List of tasks:
1: Decide whether each statement below agrees with the Christmas darter passage, answering yes or no and quoting the deciding words of the passage: (a) The Christmas darter has two spines on the anal fin. (b) The Christmas darter becomes sexually mature by the end of its second year. (c) The International Union for Conservation of Nature rates the Christmas darter as "least concern."
2: From the Christmas darter passage, extract the portion that begins at the words "Distribution and habitat" and stops after the words "and sandy bottoms.".

The Christmas darter can be separated from other members of its genus by a combination of the following traits; the lateral line (sensory organ along each side of the body) is straight; the branchiostegal membranes (structural membranes of the gill) on the gills are moderately connected; a frenum (membrane that attaches the upper lip to the snout) is attached to the upper lip; there are two spines on the anal fin. The Christmas darter is most frequently confused with the Savannah darter, based on the similarities in their appearance and the overlap in their ranges. The Savannah darter differs in having a pale stripe running along the spine and in having dorso-lateral dark streaks rather than dark dorsal saddles. The red stripes on the spinous dorsal fin is at the margin of the fin in the Savannah darter but in the middle in the Christmas darter.
Distribution and habitat
The Christmas darter is endemic to the states of Georgia and South Carolina in the southeastern United States. The nominate population is restricted to the Altamaha and Ogeechee River drainage basins in Georgia, both above and below the fall line, while the Christmas Eve darter occurs in the Savannah River catchment area, on the border between Georgia and South Carolina. Typical habitats include medium-sized and small rivers and creeks, riffles with rubble and coarse substrates, headwater creeks, and spring-fed streams with plentiful vegetation and sandy bottoms.
Biology and ecology
The Christmas darter's biology is largely unknown. It likely reproduces in March and April. Individuals become sexually mature by the end of their first year of life and have a maximum lifespan of two years. Its diet consists primarily of aquatic insects, though also includes other aquatic invertebrates. It can hybridize with other darter species, though a hybridization study with it and the redband darter (E. luteovinctum) showed variation in hybrid inviability. Hybrid offspring from a Christmas darter female were often severely deformed, dying before hatching. The hybrid offspring of redband darter females had much higher likelihoods of successfully hatching. The major barrier to hybridization, however, is behavioral isolation, meaning that the Christmas darter has a strong preference for mating with members of its own species rather than hybridizing.
The Christmas darter is a common species and does not seem to be facing any particular threats. It occurs in numerous locations in the watersheds it occupies, and there is no reason to suspect that the overall population is decreasing. For these reasons, the International Union for Conservation of Nature has assessed its conservation status as "least concern". As of 2015, it is considered a priority species in the state of South Carolina, along with 56 other freshwater fish. Priority species were species that were not benefitting from federal conservation funding already, those rare or at-risk, those little known to science, or those that could be used as bioindicators. Though many of the listed species of freshwater fish were noted to not be in danger of extinction, their inclusion was justified "if the goal is to maintain South Carolina's rich and diverse fish fauna". Though not presently threatened with extinction, alteration of the watersheds it lives in could seriously reduce its range in the future. Threats to the species could include deforestation, siltation and dams.

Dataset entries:
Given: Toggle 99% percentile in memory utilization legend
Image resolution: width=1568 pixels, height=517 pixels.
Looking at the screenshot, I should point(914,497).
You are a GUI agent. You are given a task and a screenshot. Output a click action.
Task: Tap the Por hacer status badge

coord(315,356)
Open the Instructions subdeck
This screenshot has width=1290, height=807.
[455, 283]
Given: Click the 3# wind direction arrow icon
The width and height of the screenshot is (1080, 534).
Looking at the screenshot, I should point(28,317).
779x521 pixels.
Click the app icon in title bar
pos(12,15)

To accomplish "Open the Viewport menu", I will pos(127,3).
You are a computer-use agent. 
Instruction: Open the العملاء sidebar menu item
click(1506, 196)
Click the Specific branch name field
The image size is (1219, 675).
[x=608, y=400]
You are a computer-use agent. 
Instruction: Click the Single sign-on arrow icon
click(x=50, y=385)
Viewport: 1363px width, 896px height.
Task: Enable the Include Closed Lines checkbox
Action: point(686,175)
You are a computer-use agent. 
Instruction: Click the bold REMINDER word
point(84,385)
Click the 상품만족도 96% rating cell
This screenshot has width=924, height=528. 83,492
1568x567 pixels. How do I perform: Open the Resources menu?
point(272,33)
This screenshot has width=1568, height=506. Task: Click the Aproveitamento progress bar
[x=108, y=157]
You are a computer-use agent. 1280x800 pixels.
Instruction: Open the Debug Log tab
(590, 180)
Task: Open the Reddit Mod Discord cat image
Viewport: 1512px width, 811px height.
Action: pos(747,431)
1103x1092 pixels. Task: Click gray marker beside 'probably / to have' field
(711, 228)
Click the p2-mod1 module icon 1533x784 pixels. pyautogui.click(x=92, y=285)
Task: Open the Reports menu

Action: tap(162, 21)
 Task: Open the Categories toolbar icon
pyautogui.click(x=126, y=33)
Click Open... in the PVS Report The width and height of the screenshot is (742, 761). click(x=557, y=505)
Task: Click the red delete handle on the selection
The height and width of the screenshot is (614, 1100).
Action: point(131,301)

Written responses:
1:
(a) Yes: "there are two spines on the anal fin"
(b) No: "Individuals become sexually mature by the end of their first year of life"
(c) Yes: "the International Union for Conservation of Nature has assessed its conservation status as "least concern""

2:
Distribution and habitat
The Christmas darter is endemic to the states of Georgia and South Carolina in the southeastern United States. The nominate population is restricted to the Altamaha and Ogeechee River drainage basins in Georgia, both above and below the fall line, while the Christmas Eve darter occurs in the Savannah River catchment area, on the border between Georgia and South Carolina. Typical habitats include medium-sized and small rivers and creeks, riffles with rubble and coarse substrates, headwater creeks, and spring-fed streams with plentiful vegetation and sandy bottoms.